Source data
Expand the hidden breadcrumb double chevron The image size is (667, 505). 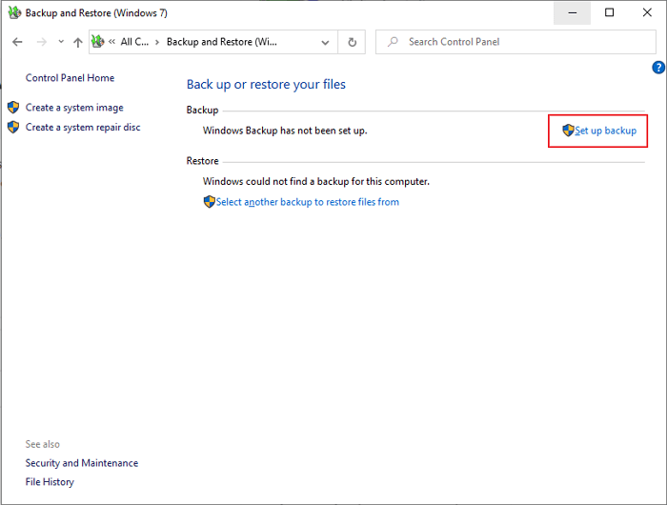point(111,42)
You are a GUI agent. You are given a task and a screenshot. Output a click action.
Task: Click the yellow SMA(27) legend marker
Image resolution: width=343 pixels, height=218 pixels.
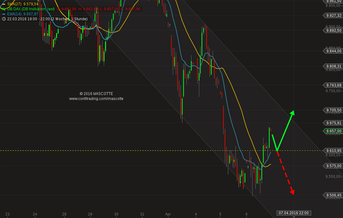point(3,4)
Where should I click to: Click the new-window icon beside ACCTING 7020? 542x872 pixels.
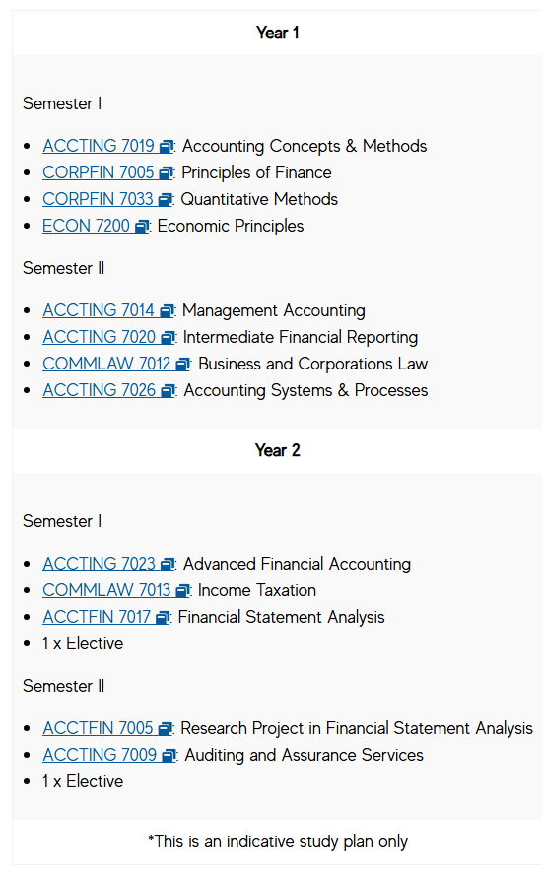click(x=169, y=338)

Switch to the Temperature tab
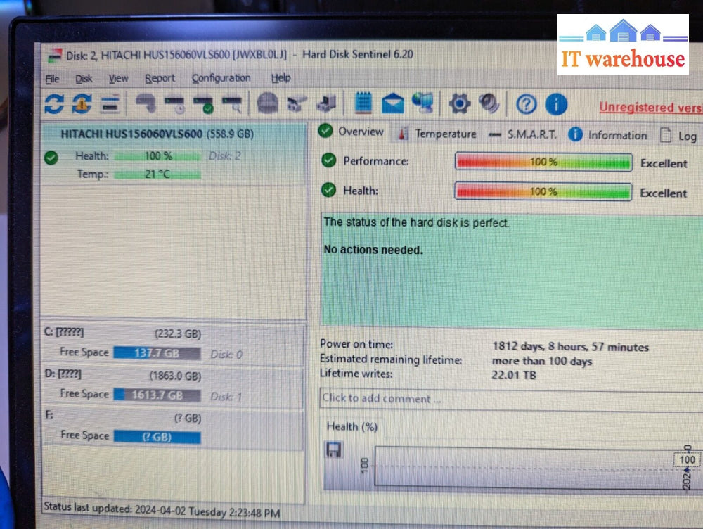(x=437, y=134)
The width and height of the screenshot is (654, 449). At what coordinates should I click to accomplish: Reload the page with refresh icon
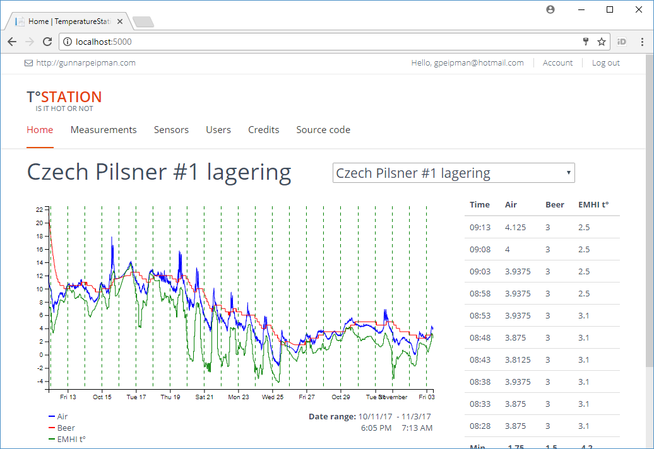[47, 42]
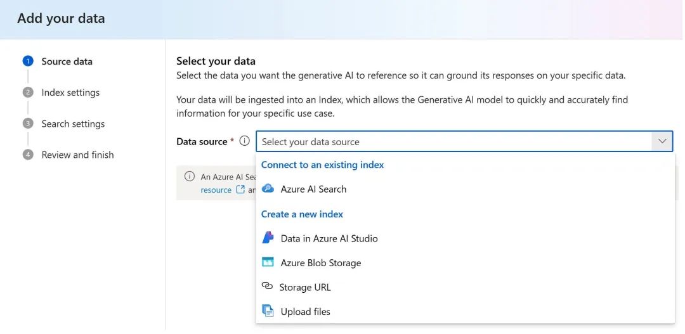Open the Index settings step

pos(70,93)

▸ WHAT YOU HAVE TO DO
Give again, word for word, the line containing "Switch to the Temperature tab" and every line after it to the end of the records; leave out the pictures.

▸ TASK SOLUTION
Switch to the Temperature tab
(x=437, y=134)
The width and height of the screenshot is (654, 449). At what coordinates should I click to accomplish: Reload the page with refresh icon
[47, 42]
Open the Index settings step

pos(70,93)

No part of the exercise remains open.